Little change was made to the swell organ in the recent work. The great had the addition of a couple of 8’ ranks including a Dulciana for quiet accompaniment, and a flute, to allow for a better gradation of volume. The whole organ was cleaned and overhauled.
Peter gave a short demonstration, and most of the SOCA members present took a turn, playing a variety of music. Those who had played the instrument before the recent work agreed that where before, it had been adequate, but rather insipid, it now had a greater range of tone, and the sound spread well around the building. It is now an eclectic organ, capable of giving some authenticity of sound to centuries of organ music. This had been demonstrated the week before, in a celebrity recital given by Philip Scriven, who played music by Bach, John Bull, Mozart, Brahms, Mendelssohn, Franck, Elgar, Walton and Vierne.

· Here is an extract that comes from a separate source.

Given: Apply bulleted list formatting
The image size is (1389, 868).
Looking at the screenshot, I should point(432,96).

SOCA’s next visit is on Thursday, 7th October, to hear and play the Kenneth Tickell organ in St. Paul’s Church.
Four of our members, John Bodiley, Stephen Bell, Andrew Carter and Ian Heavisides presented this event on Saturday 7th August 2021. John gave a carefully prepared talk on Mendelssohn’s life and work, illustrated by extracts played by the other three members on the fine 3-manual Hill organ at Holy Trinity, which was recently restored by Andrew Fearn. This was a well attended event, and it was lovely to see people enjoying live music in person again after the long period of muting. Many thanks to all concerned.

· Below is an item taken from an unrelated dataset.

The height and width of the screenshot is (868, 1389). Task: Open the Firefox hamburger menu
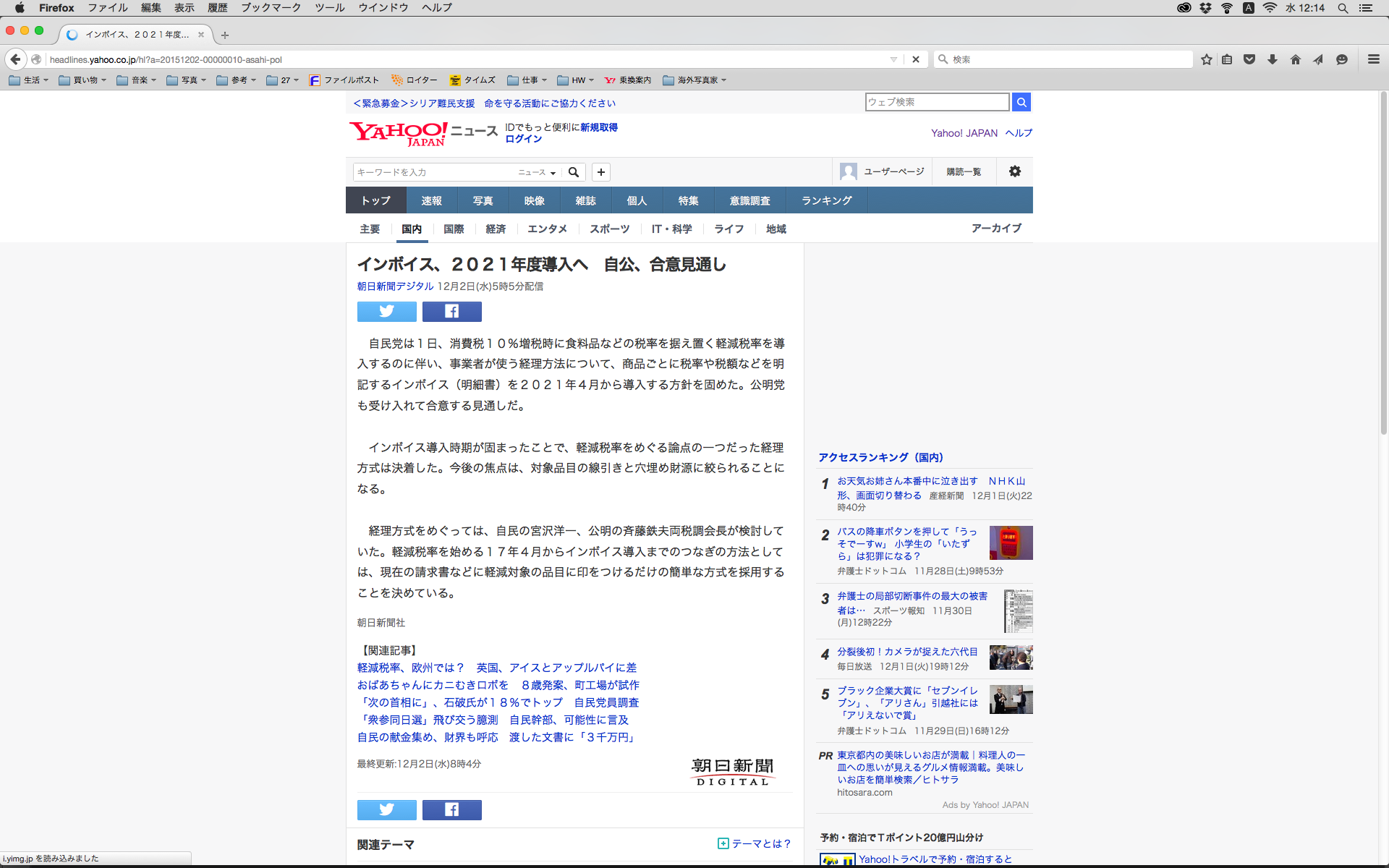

We recently contributed an item on recently restored organs in Taunton as part of this countrywide survey of organs and organ playing – please see the YouTube clip below!
We are sure you will be sad to learn of the untimely death of our member Jerry King. Jerry and his wife, Eleanor, originally came from Loughton, Essex, to live in Backwell where Jerry joined the choir singing bass and was very willing to play the organ when needed. In 2000 when Jean Routley retired from being organist at Backwell Jerry took over. Jerry, Eleanor and their two daughters, Sarah and Hannah, remained at Backwell until Eleanor was ordained, and they moved away, first of all to North Petherton and then to Nether Stowey. Jerry held various roles on the RSCM Somerset Committee, and latterly was the highly efficient Secretary. In that role he organised many events for singers and organists. He was also a much valued committee member of SOCA. In addition, he became chairman of the Diocesan Choral Association which is responsible for the annual Diocesan Choral Festival in Wells Cathedral. His involvement in all these organisations has done much to facilitate communication and mutual support. Sadly in 2016 Jerry suffered the amputation of his left foot, but he still continued to lead an active musical life. His death at the age of 65, has come as a great shock and he will be much missed in the church musical life of Somerset.